Déjà presque 4 mois depuis la catastrophe du crash du MH17 de la Malaysia Airlines, qui avait coûté la vie à 298 personnes, équipage et passagers. Dans l'est de l'Ukraine, en guerre, les débris de l'appareil restent sur place, éparpillés en rase campagne. Un groupe d'experts hollandais s'est rendu à plusieurs reprises sur le site du crash. Ils ont récupéré une série d'effets personnels. Mais les travaux de récupération et de nettoyage sont loin d'être terminés, et l'enquête n'aboutira probablement jamais, laissant les familles de victimes et les populations locales désemparées, comme Alekseï Mortensov, un habitant du village de Grabove que l'on vient d'entendre, dont la maison se trouve à peine à quelques centaine de mètres d'un des points de chute du crash.

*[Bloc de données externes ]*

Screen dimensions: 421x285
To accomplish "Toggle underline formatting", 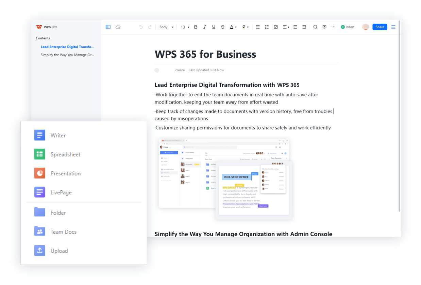I will [213, 27].
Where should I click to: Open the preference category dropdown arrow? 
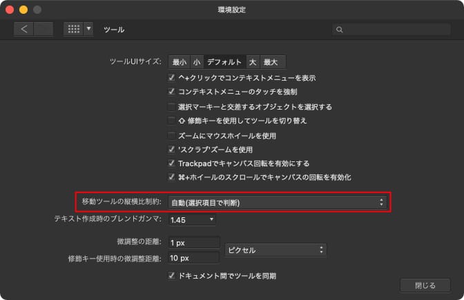(x=88, y=30)
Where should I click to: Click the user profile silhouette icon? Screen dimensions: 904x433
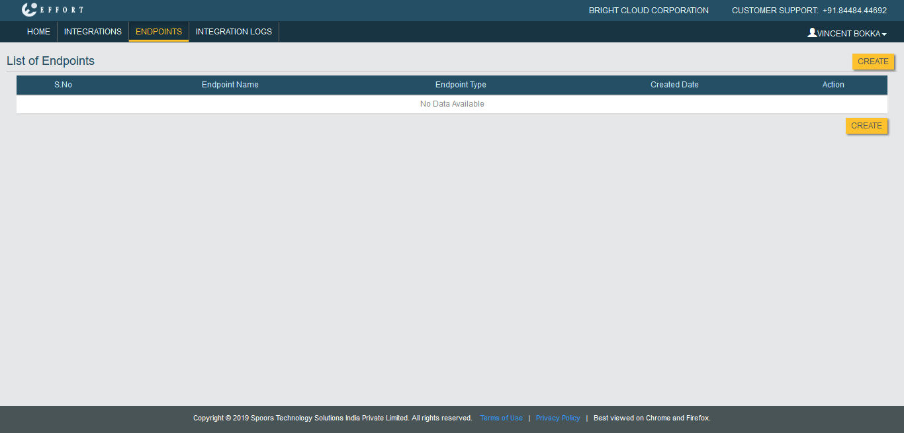tap(812, 32)
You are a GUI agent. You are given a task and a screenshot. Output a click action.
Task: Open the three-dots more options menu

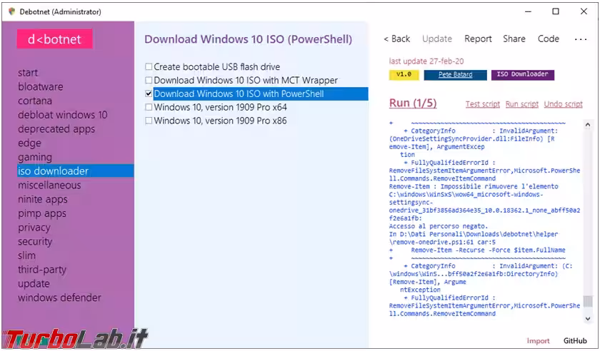click(x=580, y=39)
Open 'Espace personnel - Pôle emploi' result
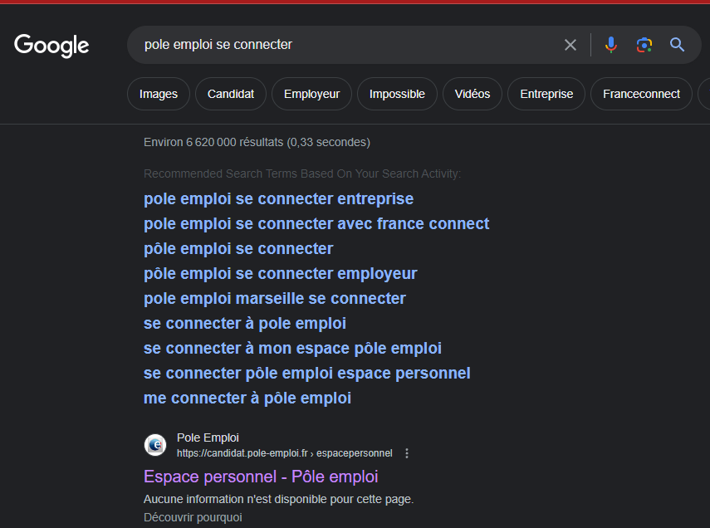This screenshot has height=528, width=710. pyautogui.click(x=261, y=477)
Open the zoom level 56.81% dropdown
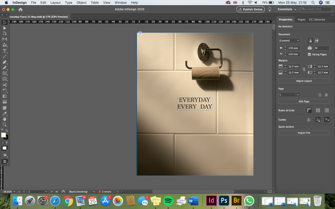 14,191
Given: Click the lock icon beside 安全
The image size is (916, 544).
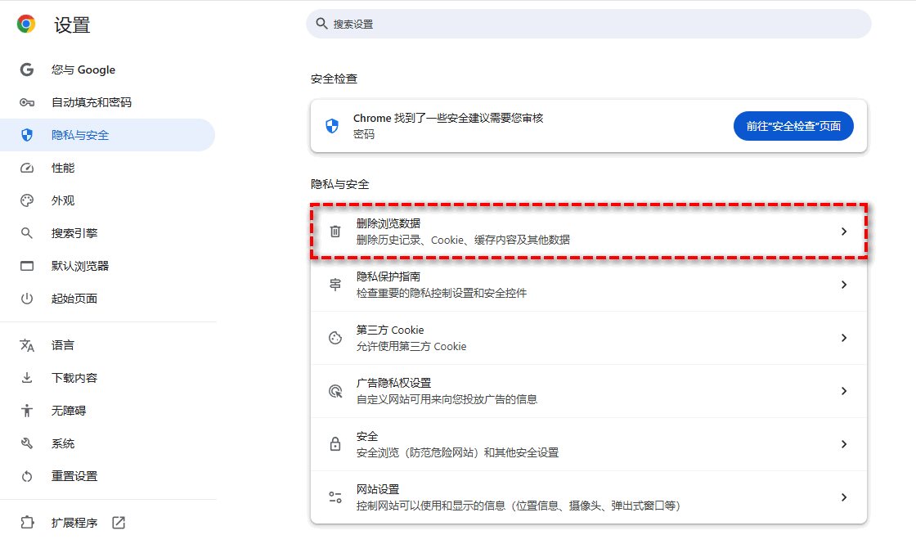Looking at the screenshot, I should (x=335, y=444).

A la sortie du petit village de Hrabove, le paysage est toujours aussi apocalyptique. Eparpillés sur un champ entièrement calciné, des débris de machinerie, des morceaux de carlingue ou encore des roues indiquent encore précisément où se sont écrasés les morceaux du Boeing MH17, ce 17 juillet en fin d'après-midi.
Ce jour-là, Alekseï Mortensov et sa femme étaient dans le jardin de leur maison.
Alekseï Mortensov :
On a d'abord entendu deux frappes, suivi d'un sifflement sourd. Nous avons levé la tête, pour voir l'avion entier tomber sur nous. « Bam ». A quelques dizaines de mètres, là-bas, ça a été un déluge de feu, les arbres, et tout. Très vite, les pompiers sont arrivés, et ils ont dit que c'était la Malaysia Airlines.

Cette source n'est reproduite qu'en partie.